Genes for Good
After answering (how many?) survey questions on Facebook, you are able to get free genetic testing which gives you your raw data. This data is compatible with Promethease, and according to Genes for Good, the raw data consists of ~550,000 genotypes, assayed by microarray.
Some Genes for Good files contain imputed data. These files will yield the largest Promethease report, but since some of your genotypes have been 'imputed', they are assumed, and may not be true. Individuals from ethnic groups which were not part of the Genes for Good training sets can expect more errors than people from similar ethnic groups. It's unclear exactly what groups were used for training, but it's safe to assume western europeans are well represented.
Files that don't mentioned 'imputed' should only include genotypes which were actually observed. This results in a smaller Promethease report, but one with higher confidence.

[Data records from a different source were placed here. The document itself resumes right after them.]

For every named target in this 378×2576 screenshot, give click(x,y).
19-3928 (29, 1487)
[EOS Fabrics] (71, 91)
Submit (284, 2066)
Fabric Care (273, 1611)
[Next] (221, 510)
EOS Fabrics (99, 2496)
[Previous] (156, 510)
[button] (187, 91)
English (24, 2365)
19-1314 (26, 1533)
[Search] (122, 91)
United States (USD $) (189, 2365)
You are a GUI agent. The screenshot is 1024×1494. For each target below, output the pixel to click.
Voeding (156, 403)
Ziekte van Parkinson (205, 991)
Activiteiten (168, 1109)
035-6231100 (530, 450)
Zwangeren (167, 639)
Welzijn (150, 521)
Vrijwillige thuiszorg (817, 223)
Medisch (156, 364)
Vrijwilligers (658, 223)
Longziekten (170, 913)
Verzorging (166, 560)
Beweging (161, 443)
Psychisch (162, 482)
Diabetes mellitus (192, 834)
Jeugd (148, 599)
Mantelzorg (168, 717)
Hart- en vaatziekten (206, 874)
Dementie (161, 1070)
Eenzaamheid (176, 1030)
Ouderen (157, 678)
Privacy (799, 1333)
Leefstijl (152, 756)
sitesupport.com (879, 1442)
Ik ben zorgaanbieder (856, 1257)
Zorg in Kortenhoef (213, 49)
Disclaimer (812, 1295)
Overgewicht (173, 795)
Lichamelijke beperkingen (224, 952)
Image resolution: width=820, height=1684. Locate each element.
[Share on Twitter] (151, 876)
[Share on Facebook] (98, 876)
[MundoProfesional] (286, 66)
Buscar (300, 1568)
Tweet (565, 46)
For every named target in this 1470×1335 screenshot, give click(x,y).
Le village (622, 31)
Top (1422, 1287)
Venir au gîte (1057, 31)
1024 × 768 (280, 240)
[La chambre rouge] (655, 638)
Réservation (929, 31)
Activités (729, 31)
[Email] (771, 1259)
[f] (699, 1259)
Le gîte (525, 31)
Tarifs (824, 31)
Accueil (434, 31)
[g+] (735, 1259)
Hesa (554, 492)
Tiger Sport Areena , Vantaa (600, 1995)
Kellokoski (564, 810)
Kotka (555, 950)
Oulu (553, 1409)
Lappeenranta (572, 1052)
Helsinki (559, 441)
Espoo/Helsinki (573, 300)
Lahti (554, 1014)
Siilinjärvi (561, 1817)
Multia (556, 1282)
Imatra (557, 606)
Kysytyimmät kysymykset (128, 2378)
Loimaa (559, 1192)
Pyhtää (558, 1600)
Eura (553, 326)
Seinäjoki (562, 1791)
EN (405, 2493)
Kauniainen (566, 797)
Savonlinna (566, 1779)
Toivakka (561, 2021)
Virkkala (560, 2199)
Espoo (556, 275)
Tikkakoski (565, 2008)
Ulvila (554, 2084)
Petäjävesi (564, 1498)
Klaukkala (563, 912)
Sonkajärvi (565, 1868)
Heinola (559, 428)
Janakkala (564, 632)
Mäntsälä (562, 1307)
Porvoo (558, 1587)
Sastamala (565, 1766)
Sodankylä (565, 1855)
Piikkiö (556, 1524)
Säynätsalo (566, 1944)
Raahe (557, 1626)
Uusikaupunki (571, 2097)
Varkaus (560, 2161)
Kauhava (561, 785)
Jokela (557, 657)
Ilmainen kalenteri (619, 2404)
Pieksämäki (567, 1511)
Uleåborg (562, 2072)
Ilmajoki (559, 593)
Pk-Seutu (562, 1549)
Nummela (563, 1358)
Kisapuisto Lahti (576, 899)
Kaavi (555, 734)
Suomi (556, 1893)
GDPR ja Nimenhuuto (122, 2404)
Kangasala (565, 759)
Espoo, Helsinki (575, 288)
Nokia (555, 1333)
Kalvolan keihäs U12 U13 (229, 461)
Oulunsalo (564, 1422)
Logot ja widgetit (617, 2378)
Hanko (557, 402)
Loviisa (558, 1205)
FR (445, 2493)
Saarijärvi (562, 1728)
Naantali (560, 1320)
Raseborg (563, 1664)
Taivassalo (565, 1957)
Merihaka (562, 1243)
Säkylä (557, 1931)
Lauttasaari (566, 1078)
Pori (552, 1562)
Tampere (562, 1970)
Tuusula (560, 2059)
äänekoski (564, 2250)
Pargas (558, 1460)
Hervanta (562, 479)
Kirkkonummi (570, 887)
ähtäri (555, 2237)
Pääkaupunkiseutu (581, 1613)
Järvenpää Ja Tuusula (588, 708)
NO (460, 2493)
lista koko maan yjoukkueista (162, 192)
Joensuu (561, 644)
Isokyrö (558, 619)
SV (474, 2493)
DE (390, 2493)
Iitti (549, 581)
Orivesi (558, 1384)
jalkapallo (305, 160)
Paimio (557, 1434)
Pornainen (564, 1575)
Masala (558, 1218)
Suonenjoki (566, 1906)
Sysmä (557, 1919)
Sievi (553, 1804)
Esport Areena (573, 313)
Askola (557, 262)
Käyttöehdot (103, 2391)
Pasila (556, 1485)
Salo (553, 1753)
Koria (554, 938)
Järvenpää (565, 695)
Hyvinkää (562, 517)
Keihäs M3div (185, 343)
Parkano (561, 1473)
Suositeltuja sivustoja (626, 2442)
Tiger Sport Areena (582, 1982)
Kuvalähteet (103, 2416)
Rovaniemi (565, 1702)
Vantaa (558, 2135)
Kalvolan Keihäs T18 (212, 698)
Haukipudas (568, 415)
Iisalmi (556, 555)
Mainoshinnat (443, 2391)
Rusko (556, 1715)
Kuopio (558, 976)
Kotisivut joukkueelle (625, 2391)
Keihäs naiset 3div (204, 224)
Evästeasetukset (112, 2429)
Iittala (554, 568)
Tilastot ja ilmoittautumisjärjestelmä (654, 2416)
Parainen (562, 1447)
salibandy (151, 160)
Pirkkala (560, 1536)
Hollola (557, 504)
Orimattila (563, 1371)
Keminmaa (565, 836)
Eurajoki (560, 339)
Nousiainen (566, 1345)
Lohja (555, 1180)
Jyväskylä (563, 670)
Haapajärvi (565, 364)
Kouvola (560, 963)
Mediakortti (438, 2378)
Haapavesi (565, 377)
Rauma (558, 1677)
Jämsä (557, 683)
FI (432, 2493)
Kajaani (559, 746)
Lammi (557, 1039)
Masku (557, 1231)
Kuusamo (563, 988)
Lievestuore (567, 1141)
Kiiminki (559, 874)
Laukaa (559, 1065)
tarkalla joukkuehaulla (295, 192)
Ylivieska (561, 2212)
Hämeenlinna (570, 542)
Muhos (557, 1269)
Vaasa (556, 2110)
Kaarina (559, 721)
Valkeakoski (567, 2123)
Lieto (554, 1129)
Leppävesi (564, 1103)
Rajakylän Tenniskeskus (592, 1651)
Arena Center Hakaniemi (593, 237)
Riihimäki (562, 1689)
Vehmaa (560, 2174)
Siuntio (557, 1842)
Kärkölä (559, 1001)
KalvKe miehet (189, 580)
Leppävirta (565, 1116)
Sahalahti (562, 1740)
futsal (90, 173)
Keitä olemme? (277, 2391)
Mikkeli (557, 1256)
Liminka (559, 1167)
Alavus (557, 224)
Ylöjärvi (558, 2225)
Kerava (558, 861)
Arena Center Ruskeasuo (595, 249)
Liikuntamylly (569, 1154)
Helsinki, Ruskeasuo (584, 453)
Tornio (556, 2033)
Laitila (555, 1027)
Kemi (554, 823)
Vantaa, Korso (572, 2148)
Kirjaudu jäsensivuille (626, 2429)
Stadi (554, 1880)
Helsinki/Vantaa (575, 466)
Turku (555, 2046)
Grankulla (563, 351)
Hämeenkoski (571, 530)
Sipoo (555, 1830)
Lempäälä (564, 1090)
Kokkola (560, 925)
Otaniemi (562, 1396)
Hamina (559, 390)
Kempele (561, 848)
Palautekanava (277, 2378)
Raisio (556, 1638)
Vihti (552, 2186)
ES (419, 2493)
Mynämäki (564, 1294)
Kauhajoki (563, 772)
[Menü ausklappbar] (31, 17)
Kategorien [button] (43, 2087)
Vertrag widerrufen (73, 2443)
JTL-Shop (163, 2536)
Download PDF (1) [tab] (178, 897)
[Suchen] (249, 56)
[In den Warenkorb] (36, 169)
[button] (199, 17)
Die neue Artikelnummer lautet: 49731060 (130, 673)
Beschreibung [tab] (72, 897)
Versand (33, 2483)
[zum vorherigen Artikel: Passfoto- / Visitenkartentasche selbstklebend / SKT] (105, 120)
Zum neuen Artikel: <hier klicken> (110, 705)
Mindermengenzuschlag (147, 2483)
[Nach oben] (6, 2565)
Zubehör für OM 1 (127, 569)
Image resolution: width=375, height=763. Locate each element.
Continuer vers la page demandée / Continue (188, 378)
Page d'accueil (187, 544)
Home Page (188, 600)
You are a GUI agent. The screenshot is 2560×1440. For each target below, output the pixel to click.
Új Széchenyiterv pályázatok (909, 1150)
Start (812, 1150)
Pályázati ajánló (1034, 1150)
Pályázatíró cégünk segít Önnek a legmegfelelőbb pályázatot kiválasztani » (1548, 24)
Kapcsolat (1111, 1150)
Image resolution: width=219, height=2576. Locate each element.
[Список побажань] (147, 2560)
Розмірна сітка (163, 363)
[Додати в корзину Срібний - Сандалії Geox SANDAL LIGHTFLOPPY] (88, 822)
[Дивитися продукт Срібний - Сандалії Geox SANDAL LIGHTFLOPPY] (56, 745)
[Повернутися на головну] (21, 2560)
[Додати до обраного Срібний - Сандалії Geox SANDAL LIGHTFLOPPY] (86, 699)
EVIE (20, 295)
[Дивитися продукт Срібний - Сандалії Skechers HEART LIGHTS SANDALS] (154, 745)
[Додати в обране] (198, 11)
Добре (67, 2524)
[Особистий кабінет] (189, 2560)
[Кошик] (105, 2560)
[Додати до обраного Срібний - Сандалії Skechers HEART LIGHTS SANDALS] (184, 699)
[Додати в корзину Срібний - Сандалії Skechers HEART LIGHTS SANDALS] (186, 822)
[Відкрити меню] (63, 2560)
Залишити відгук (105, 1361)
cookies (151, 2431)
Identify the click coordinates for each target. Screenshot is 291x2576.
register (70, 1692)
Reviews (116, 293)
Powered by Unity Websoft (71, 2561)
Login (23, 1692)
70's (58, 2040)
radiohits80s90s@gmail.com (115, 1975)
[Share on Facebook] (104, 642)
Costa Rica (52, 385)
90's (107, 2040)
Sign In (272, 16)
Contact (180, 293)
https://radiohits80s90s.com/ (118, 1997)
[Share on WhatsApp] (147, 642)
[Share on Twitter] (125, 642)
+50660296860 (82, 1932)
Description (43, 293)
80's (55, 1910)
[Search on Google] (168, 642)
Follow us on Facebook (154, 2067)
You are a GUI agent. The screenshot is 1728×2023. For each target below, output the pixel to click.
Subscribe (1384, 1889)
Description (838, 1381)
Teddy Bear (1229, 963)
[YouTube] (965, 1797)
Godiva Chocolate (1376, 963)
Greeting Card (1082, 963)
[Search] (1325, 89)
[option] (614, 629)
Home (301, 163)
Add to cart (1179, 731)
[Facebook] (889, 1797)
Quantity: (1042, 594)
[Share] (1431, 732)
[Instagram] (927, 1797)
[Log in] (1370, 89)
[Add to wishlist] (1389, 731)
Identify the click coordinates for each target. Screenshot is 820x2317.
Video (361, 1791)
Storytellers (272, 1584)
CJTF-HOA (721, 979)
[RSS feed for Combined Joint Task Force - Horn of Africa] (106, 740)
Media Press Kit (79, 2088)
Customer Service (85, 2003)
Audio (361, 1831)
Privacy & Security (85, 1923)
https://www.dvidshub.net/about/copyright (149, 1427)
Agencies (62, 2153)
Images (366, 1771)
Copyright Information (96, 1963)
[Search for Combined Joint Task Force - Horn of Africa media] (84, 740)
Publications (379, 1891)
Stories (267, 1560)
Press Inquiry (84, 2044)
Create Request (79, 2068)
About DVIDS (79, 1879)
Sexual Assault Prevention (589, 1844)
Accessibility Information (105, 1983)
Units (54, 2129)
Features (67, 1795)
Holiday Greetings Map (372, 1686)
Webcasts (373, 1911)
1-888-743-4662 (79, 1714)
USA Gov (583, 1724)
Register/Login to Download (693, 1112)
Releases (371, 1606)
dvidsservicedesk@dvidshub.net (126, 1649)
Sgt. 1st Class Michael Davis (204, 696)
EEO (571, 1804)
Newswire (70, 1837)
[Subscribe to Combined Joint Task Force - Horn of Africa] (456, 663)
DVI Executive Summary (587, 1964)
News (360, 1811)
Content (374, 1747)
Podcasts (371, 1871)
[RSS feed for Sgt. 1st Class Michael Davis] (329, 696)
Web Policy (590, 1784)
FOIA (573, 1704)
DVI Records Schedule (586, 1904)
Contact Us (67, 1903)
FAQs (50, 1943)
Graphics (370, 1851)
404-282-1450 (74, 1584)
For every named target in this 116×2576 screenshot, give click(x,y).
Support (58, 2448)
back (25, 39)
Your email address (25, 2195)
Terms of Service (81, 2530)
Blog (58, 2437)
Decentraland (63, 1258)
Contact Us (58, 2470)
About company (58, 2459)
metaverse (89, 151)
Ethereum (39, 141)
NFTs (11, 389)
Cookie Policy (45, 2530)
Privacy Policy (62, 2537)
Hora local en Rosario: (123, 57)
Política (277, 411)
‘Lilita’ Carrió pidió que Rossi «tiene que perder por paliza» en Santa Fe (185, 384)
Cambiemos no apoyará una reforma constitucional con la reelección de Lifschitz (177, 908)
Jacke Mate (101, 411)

Some of their files also indicate 'noY_noMT' indicating that SNPs from these haploid chromosomes are not included. Without them it is impossible to see any data related to your haplogroups.
For a small ($2) additional fee, you can combine (pool) additional files together, which might let you have the best of both worlds.
Which Files Can Be Uploaded to Promethease?
Genes for Good appears to offer several download options. If you download a zipped file containing all your raw data, you will need to unzip that file first. There are usually 9 unzipped files, as shown here:
While Promethease can use the files in the VCF and 23andMe .txt formats, as shown in the image we recommend using the files that are in .gz format, since they are compressed and will upload quicker.
Interpreting a Pooled Report
If you choose to add your imputed data to your original data to get a combined Promethease report, notice that many of the genotypes in your Promethease report say 'count 2'. Those were the ones in both files, original and imputed. The ones that were only in one file don't say that. Since we expect everything from the original file to be in the imputed, that is enough to let you know what's imputed.
In practice there are a few genos that differ between the files, especially if you combine data from different companies. This relates mostly to different representations of the same information; for example, 23andMe chooses to use II or DD or DI to indicate in/dels (insertions & deletions). Genes for Good will usually use the actual genotype so you'll probably see (for example) rs1234(G;G) or rs1234(;) or rs1234(-;G). By clicking the checkbox for conflicts, you can find these.